Saved data entries
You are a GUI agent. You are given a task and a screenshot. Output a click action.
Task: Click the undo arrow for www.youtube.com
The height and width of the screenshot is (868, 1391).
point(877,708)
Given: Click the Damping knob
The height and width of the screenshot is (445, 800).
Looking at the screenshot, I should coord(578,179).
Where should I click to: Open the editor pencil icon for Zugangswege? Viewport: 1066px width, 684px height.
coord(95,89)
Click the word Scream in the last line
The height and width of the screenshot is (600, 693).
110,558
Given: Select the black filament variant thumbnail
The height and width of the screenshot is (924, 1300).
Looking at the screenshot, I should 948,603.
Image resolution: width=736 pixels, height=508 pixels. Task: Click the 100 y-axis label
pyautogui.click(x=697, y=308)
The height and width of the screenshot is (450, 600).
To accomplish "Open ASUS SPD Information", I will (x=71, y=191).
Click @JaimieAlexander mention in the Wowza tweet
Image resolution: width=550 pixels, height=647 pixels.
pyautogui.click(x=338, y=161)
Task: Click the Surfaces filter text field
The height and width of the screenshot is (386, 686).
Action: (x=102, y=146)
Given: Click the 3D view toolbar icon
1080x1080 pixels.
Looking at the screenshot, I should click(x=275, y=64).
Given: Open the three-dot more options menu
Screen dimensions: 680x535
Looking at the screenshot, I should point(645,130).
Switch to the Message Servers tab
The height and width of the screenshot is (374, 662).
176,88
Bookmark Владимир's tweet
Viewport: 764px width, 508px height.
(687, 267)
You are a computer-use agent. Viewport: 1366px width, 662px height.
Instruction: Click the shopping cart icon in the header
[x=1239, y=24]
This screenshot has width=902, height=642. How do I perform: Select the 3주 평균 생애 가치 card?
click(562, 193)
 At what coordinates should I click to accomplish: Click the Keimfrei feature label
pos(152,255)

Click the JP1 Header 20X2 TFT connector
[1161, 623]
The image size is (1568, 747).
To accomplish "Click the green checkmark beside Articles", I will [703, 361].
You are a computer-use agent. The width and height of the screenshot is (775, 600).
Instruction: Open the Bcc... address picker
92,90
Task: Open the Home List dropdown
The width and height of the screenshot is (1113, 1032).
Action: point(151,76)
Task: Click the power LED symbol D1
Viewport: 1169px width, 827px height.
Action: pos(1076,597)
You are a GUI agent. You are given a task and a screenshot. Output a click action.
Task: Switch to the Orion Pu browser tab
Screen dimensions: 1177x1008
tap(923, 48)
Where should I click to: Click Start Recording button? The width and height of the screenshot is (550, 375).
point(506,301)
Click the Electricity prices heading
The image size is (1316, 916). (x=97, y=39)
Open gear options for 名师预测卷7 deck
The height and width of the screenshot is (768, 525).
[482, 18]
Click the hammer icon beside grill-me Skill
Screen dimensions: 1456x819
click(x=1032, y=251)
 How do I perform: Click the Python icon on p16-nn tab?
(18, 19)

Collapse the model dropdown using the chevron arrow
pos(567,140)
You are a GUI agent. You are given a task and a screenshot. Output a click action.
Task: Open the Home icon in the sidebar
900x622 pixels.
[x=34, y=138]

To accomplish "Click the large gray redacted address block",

__Instructions for the task__. Identify each line in the records above containing the word "beside"; copy those lines.

__Response below__.
To accomplish "Click the green checkmark beside Articles", I will [703, 361].
Click the hammer icon beside grill-me Skill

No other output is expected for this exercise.